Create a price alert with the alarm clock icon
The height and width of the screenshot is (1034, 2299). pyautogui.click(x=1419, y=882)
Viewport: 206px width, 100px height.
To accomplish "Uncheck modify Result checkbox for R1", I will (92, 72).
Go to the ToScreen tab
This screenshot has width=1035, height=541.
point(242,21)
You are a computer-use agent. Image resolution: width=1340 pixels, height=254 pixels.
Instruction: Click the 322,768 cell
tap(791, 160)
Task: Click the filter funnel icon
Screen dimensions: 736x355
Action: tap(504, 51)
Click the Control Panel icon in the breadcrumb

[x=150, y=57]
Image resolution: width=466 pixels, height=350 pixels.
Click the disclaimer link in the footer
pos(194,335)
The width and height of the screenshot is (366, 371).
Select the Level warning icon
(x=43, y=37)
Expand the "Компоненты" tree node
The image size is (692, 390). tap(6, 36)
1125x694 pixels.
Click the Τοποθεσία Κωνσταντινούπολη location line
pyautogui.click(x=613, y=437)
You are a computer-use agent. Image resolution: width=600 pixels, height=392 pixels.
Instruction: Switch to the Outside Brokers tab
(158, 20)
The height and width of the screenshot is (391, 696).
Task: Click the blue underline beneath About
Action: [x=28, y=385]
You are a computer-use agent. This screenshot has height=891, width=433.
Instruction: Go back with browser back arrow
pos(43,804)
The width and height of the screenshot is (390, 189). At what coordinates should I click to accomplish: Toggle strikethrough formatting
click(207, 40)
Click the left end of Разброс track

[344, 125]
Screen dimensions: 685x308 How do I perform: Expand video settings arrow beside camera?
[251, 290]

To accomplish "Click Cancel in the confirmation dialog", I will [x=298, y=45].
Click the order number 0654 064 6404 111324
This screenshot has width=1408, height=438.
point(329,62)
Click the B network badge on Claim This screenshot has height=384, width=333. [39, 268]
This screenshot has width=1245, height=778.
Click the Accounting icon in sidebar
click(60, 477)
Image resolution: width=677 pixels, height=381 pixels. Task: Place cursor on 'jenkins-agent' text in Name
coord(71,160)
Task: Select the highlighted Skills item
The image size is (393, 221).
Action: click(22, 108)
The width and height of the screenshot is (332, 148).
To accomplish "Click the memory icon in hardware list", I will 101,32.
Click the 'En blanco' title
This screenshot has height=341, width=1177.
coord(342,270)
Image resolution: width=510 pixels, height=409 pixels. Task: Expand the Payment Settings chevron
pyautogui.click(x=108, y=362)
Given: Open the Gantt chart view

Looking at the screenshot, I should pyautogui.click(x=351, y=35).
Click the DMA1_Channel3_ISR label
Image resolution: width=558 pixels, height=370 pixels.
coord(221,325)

Instructions to follow
Character for character, output the whole material above.

Task response
Create a price alert with the alarm clock icon
The height and width of the screenshot is (1034, 2299). pyautogui.click(x=1419, y=882)
Viewport: 206px width, 100px height.
To accomplish "Uncheck modify Result checkbox for R1", I will (92, 72).
Go to the ToScreen tab
This screenshot has width=1035, height=541.
point(242,21)
You are a computer-use agent. Image resolution: width=1340 pixels, height=254 pixels.
Instruction: Click the 322,768 cell
tap(791, 160)
Task: Click the filter funnel icon
Screen dimensions: 736x355
Action: tap(504, 51)
Click the Control Panel icon in the breadcrumb

[x=150, y=57]
Image resolution: width=466 pixels, height=350 pixels.
Click the disclaimer link in the footer
pos(194,335)
The width and height of the screenshot is (366, 371).
Select the Level warning icon
(x=43, y=37)
Expand the "Компоненты" tree node
The image size is (692, 390). tap(6, 36)
1125x694 pixels.
Click the Τοποθεσία Κωνσταντινούπολη location line
pyautogui.click(x=613, y=437)
You are a computer-use agent. Image resolution: width=600 pixels, height=392 pixels.
Instruction: Switch to the Outside Brokers tab
(158, 20)
The height and width of the screenshot is (391, 696).
Task: Click the blue underline beneath About
Action: [x=28, y=385]
You are a computer-use agent. This screenshot has height=891, width=433.
Instruction: Go back with browser back arrow
pos(43,804)
The width and height of the screenshot is (390, 189). At what coordinates should I click to accomplish: Toggle strikethrough formatting
click(207, 40)
Click the left end of Разброс track

[344, 125]
Screen dimensions: 685x308 How do I perform: Expand video settings arrow beside camera?
[251, 290]

To accomplish "Click Cancel in the confirmation dialog", I will [x=298, y=45].
Click the order number 0654 064 6404 111324
This screenshot has width=1408, height=438.
point(329,62)
Click the B network badge on Claim This screenshot has height=384, width=333. [39, 268]
This screenshot has width=1245, height=778.
Click the Accounting icon in sidebar
click(60, 477)
Image resolution: width=677 pixels, height=381 pixels. Task: Place cursor on 'jenkins-agent' text in Name
coord(71,160)
Task: Select the highlighted Skills item
The image size is (393, 221).
Action: click(22, 108)
The width and height of the screenshot is (332, 148).
To accomplish "Click the memory icon in hardware list", I will 101,32.
Click the 'En blanco' title
This screenshot has height=341, width=1177.
coord(342,270)
Image resolution: width=510 pixels, height=409 pixels. Task: Expand the Payment Settings chevron
pyautogui.click(x=108, y=362)
Given: Open the Gantt chart view

Looking at the screenshot, I should pyautogui.click(x=351, y=35).
Click the DMA1_Channel3_ISR label
Image resolution: width=558 pixels, height=370 pixels.
coord(221,325)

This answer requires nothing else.